**MATERIALS PROVIDED:**

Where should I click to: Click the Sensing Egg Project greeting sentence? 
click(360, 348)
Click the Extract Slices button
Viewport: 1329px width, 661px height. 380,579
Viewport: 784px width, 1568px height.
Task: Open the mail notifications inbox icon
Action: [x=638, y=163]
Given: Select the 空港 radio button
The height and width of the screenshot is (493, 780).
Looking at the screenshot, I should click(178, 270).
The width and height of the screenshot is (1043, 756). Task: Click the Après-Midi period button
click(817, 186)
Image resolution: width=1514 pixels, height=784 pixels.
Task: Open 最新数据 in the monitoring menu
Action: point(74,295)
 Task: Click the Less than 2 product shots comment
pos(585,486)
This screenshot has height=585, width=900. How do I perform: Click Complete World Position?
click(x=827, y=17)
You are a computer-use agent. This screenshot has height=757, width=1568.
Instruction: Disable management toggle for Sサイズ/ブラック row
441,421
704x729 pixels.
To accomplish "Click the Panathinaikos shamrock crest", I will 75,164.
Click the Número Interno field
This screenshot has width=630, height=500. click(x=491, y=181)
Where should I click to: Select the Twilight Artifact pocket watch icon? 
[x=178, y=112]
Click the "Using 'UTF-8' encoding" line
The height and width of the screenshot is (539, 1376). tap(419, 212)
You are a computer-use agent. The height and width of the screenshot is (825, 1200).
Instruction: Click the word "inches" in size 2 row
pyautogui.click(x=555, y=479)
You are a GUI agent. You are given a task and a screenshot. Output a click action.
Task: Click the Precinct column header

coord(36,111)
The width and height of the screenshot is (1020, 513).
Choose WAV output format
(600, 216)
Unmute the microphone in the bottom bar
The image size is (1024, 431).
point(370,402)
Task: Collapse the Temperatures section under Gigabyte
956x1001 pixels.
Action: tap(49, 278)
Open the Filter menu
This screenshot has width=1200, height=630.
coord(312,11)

**TASK DETAILS:** In the entries above, how many lines hold the word "computer"? Answer with the number only.

**YOUR RESPONSE:** 2